* Extrait fourni *
L’Est de la République démocratique du Congo (RDC) continue d’être le théâtre d’un affrontement géopolitique dont les ressorts dépassent largement le cadre d’un simple conflit armé. Depuis plusieurs mois, l’Alliance Fleuve Congo (AFC), mouvement politico-militaire dirigé par l’ancien président de la Commission électorale nationale indépendante (CENI), Corneille Nangaa, s’affirme comme un acteur de premier plan aux côtés du M23. Cette alliance soulève une question fondamentale : joue-t-il un rôle similaire à celui de Laurent-Désiré Kabila en 1997, à savoir celui d’un pion propulsé par Kigali et Kampala pour faire tomber le régime en place ?
Un Parallèle Historique Troublant

Il y a près de trois décennies, Laurent-Désiré Kabila avait été l’homme choisi par Paul Kagamé et Yoweri Museveni pour renverser Mobutu Sese Seko. À la tête de l’Alliance des forces démocratiques pour la libération du Congo (AFDL), il avait traversé le pays en un éclair, avec un soutien militaire, logistique et diplomatique évident du Rwanda et de l’Ouganda. À l’époque, Mobutu, vieillissant et isolé, n’avait plus d’alliés solides pour contenir cette offensive fulgurante.
Aujourd’hui, la situation est différente, mais certains éléments rappellent cette époque. Félix Tshisekedi, bien que toujours en fonction, est perçu comme imprévisible et peu malléable par ses voisins de l’Est. Ses tentatives de diversification des alliances, notamment avec les États-Unis et les nouvelles puissances émergentes comme la Turquie, ont pu irriter Kigali et Kampala, habitués à peser directement sur la gouvernance de Kinshasa.
Nangaa, une Carte Jouable ?

* Exercice court *
Reprenez l'article sur l'Alliance Fleuve Congo et la crise dans l'Est de la RDC juste après son dernier intertitre, « Nangaa, une Carte Jouable ? ».

* Données fournies *
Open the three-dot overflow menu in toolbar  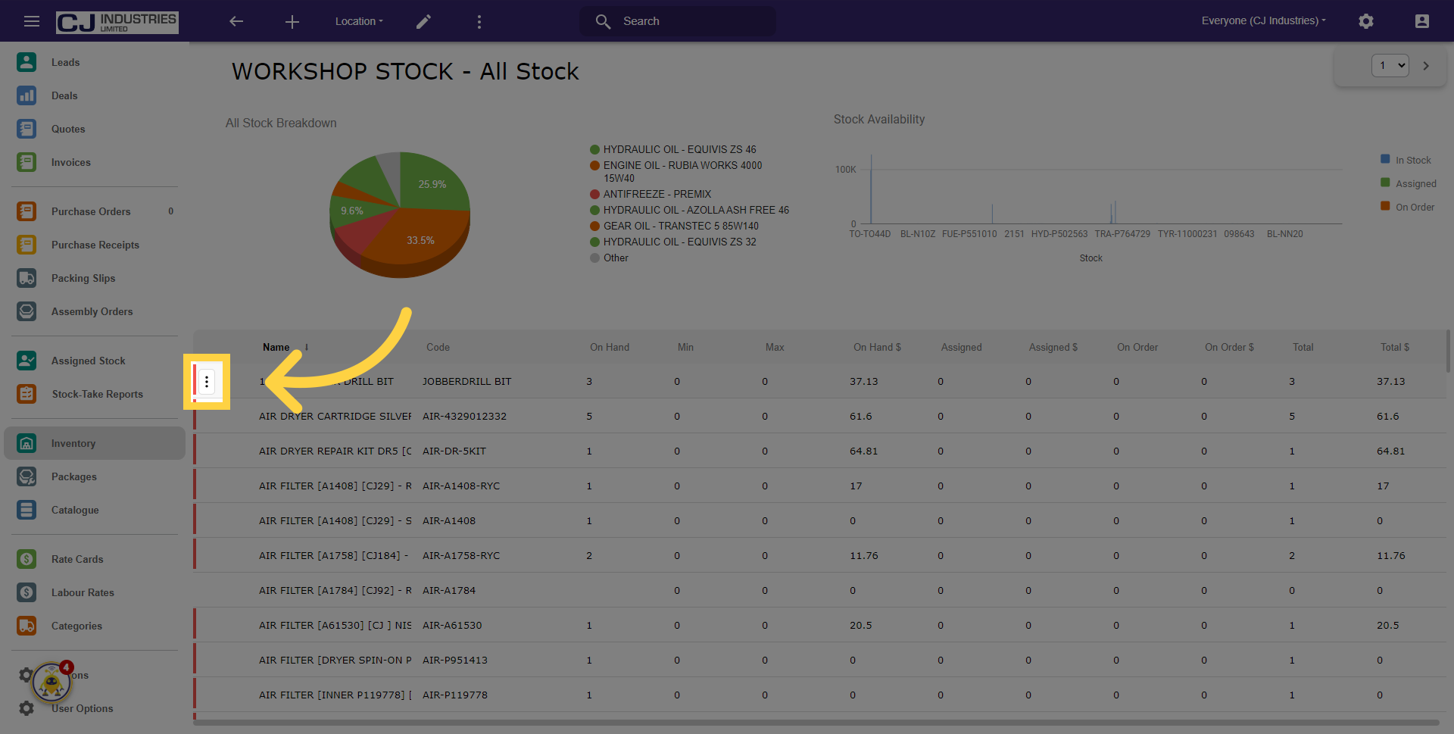coord(479,21)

* Exercice corrigé *
Corneille Nangaa, technocrate devenu stratège politico-militaire, semble incarner une nouvelle alternative crédible pour ces puissances régionales. Contrairement à d’autres figures de l’opposition, il a su tisser un lien fort avec les rebelles du M23, dont le soutien logistique rwandais est un secret de polichinelle. En s’affichant ouvertement aux côtés de ces derniers, il renforce l’idée qu’il pourrait être l’outil d’un changement de régime voulu par l’étranger.
Cependant, plusieurs différences marquent la conjoncture actuelle :
Une RDC plus armée – Sous Tshisekedi, l’armée congolaise (FARDC) a renforcé ses capacités et bénéficie du soutien des mercenaires russes de Wagner ainsi que de l’appui matériel de certaines puissances occidentales. Contrairement à 1997, Kinshasa n’est plus totalement isolée.
Un contexte géopolitique plus complexe – L’époque où le Rwanda et l’Ouganda pouvaient intervenir directement sans provoquer de réactions internationales est révolue. Washington, Paris et Bruxelles suivent de près les évolutions en RDC, et la présence d’une mission de l’EAC (Communauté d’Afrique de l’Est) ainsi que des casques bleus complique un renversement militaire direct.
Une opinion publique plus éveillée – L’ascension de Nangaa pourrait se heurter à un rejet populaire. Les Congolais sont désormais plus méfiants vis-à-vis des figures perçues comme étant des marionnettes des puissances étrangères, surtout après les expériences passées avec Kabila père et fils.
Vers un Scénario Explosif ?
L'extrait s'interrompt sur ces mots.